2

We are working on a simple login/registration form. Our login script checks to see if the username and password exist in the same row of the database. If it does exist, we bring the user to a welcome page.

However, our problem lies when we check to see if the password exists in the database because we have applied the password_hash() function to the user submitted password. This encryption method is one-way and not reversible (to my knowledge).
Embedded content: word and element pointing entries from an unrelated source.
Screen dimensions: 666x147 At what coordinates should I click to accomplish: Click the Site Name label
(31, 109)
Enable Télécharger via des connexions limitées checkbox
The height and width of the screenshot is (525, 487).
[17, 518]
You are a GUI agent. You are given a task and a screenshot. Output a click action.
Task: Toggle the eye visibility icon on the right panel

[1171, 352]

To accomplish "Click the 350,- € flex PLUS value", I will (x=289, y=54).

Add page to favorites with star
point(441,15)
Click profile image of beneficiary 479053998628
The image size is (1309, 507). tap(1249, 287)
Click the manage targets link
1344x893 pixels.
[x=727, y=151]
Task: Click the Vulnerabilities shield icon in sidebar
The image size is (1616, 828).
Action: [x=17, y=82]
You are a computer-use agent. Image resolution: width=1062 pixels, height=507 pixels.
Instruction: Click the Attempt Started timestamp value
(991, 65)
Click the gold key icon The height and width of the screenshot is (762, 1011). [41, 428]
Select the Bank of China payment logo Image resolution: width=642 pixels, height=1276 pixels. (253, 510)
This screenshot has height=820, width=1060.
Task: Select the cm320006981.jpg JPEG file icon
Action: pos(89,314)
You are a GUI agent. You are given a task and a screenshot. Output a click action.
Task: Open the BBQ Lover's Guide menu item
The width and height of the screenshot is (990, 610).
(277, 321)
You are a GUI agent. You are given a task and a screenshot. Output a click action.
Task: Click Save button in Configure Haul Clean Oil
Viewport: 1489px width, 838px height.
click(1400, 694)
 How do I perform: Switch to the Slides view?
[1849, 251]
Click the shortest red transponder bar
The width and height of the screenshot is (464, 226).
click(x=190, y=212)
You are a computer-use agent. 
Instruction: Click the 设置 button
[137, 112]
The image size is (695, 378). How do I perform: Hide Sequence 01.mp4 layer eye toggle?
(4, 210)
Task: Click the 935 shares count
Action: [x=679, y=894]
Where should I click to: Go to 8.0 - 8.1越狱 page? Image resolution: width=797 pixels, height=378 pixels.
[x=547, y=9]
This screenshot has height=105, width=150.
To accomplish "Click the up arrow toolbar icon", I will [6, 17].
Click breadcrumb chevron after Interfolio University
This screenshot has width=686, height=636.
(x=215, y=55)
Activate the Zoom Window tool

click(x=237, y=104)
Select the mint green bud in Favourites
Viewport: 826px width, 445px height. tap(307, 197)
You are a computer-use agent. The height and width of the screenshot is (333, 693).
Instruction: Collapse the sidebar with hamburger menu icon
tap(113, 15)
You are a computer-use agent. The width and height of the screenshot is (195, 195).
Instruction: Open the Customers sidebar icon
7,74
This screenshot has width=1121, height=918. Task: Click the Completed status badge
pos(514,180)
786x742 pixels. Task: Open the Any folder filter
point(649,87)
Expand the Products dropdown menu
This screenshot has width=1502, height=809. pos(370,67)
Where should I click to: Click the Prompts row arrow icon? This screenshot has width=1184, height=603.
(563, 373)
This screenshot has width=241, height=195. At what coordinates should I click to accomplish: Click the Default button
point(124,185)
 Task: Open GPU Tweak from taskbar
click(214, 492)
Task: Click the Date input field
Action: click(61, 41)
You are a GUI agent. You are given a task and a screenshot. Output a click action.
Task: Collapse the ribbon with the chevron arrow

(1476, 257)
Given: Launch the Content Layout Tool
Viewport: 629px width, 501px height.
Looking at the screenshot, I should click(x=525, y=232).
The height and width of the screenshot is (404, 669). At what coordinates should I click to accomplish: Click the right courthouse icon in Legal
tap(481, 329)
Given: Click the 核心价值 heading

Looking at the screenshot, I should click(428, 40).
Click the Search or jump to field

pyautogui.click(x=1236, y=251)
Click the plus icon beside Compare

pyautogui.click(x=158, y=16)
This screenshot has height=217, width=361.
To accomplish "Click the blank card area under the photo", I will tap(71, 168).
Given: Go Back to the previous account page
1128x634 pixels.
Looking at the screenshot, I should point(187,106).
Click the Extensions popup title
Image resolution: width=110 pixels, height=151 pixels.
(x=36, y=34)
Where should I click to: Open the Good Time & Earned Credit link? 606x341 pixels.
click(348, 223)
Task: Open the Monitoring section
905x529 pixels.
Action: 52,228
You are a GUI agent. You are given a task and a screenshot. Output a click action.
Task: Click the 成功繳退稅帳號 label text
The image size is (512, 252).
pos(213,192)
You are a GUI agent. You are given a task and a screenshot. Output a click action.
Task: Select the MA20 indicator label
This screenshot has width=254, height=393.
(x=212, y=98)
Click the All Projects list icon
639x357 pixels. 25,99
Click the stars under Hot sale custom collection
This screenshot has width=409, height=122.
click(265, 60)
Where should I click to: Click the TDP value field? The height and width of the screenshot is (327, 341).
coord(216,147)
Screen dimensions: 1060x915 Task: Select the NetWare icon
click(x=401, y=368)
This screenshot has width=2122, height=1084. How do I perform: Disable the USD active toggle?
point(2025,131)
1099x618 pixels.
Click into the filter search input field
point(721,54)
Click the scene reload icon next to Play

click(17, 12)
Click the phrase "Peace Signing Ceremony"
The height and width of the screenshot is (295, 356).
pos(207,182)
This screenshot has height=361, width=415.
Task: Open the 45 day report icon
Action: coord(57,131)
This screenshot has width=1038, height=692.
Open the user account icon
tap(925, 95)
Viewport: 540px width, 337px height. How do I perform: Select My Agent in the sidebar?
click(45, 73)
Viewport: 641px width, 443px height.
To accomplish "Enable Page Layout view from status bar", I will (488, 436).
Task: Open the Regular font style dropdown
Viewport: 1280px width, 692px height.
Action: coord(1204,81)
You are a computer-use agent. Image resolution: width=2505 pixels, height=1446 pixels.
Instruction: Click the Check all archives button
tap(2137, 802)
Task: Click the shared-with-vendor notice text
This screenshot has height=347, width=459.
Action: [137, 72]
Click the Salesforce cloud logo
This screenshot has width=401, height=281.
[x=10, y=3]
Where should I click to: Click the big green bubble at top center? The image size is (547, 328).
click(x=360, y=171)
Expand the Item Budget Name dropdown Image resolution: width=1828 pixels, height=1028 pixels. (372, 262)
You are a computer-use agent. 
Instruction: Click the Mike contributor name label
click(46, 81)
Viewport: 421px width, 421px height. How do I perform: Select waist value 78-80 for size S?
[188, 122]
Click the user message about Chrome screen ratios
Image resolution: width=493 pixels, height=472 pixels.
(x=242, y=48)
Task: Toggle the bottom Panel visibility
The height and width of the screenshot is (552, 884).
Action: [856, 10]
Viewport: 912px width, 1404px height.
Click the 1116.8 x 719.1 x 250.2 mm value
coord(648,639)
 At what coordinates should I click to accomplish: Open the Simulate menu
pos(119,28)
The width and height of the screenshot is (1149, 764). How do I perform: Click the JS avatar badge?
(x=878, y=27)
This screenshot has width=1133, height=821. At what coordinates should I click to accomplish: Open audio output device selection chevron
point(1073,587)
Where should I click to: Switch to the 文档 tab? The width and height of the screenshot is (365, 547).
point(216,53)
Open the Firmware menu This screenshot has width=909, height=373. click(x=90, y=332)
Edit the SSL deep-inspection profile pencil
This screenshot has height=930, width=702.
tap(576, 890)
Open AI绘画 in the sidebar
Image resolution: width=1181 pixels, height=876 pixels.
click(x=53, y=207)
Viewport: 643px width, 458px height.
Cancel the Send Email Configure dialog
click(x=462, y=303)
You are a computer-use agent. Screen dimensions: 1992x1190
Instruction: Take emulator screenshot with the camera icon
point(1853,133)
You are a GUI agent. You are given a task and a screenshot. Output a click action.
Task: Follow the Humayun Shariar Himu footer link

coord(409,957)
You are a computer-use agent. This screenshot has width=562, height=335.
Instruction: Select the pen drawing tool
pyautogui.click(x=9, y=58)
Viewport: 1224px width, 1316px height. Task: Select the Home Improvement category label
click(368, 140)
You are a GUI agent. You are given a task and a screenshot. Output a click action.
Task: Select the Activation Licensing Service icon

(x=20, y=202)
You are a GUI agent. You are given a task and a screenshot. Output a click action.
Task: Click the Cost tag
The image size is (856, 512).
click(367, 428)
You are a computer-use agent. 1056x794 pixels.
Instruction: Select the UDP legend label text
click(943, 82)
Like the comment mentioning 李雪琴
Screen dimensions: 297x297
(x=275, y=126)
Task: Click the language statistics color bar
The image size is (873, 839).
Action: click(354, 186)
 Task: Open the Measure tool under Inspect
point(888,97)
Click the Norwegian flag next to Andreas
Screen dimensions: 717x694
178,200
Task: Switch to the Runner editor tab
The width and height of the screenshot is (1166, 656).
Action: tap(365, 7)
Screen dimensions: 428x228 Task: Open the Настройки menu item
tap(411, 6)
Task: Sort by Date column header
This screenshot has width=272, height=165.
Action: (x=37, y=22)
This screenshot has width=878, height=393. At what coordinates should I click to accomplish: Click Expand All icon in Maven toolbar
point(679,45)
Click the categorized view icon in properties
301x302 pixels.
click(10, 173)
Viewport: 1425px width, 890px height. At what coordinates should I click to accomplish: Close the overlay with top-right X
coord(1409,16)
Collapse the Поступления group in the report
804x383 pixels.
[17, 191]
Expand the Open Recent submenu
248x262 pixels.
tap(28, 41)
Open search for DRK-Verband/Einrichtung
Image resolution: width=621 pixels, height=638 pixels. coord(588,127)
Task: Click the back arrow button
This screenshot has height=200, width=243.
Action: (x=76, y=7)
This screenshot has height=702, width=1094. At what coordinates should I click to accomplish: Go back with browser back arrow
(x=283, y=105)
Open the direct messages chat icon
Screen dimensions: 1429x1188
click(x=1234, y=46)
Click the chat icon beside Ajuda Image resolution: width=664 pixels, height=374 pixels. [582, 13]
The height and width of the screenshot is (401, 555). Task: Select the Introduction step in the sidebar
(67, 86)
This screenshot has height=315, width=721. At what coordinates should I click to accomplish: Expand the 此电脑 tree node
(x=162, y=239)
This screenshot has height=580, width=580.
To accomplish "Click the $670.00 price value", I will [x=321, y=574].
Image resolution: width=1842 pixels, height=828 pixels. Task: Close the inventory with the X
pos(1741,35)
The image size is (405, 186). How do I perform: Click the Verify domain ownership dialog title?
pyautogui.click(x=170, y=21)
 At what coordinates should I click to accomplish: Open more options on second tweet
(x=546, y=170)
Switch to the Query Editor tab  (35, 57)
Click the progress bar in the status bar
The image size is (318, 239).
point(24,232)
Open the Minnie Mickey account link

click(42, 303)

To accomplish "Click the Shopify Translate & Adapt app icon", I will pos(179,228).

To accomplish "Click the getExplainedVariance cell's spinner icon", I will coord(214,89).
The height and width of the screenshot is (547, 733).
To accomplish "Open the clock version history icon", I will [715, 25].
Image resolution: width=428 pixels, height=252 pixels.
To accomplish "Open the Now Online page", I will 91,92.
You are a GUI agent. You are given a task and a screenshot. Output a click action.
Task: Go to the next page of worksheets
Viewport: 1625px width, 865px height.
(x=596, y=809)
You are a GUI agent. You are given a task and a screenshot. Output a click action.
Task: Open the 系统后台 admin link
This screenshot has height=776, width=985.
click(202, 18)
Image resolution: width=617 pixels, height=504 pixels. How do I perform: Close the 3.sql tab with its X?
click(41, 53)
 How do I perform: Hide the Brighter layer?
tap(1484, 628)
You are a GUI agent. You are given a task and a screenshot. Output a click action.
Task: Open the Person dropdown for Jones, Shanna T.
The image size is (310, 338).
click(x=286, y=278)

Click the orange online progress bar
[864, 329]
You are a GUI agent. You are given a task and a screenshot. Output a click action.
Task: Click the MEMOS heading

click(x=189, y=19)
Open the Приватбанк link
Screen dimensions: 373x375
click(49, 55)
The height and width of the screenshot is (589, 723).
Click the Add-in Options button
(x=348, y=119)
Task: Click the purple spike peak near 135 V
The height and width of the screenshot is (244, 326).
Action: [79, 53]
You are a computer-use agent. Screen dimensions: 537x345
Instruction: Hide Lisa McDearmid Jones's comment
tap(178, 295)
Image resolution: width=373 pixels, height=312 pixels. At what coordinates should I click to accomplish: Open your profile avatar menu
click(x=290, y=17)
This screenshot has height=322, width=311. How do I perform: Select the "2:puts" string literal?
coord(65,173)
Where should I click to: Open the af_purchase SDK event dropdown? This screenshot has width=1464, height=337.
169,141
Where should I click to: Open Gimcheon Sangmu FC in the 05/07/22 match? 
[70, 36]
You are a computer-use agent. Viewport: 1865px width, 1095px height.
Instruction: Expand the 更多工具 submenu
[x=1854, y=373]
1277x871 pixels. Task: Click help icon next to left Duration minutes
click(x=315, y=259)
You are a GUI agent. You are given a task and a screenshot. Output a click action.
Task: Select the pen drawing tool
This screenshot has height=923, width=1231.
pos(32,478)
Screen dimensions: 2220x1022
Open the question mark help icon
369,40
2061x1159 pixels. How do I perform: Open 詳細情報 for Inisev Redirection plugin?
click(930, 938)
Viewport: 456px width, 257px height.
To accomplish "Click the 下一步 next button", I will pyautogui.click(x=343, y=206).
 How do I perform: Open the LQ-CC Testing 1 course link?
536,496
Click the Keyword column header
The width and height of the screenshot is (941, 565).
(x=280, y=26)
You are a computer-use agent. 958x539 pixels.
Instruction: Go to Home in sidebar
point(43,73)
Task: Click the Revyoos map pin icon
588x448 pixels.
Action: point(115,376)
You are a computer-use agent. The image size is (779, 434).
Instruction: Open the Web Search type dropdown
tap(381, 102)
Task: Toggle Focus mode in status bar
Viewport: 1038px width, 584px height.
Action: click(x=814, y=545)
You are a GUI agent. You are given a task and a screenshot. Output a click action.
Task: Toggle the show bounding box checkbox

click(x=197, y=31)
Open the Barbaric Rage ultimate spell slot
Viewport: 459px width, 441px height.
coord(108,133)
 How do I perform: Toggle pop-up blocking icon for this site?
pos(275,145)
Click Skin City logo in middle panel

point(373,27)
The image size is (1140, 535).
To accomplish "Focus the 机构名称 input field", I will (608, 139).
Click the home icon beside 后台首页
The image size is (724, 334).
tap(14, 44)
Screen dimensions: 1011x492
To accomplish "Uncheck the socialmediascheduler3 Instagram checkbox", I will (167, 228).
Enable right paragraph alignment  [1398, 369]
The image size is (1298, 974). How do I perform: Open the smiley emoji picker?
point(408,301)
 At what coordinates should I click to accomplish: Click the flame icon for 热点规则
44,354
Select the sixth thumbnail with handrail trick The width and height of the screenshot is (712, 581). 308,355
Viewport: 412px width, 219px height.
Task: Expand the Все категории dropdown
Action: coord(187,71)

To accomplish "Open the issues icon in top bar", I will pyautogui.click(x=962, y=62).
Here is the code for the login script:

<?php 
//will correspond with 'loginLogin.html page
require("opendboLogin.php");
$user = $_POST['username'];
$password = $_POST['password'];

$stmt2 = $conn->stmt_init();
$stmt2 = $conn->prepare("SELECT * FROM login WHERE alogin = ? AND apassword = ?"); 
$stmt2->bind_param("ss", $user, $password);
$stmt2->execute();
$stmt2->store_result();
$numberofrows = $stmt2->num_rows; //this is an integer!!
$stmt2 -> close();

if($numberofrows > 0) //if username and password combination exists in a row 
{ 
    echo 'login successful!';
}
else
{
    echo 'Incorrect username and/or password, dumbass!';
}
?>

I was thinking perhaps we could encrypt the password AGAIN inside this script and see if the two hashes match, however the encryption changes each time regardless of whether the same exact password was hashed!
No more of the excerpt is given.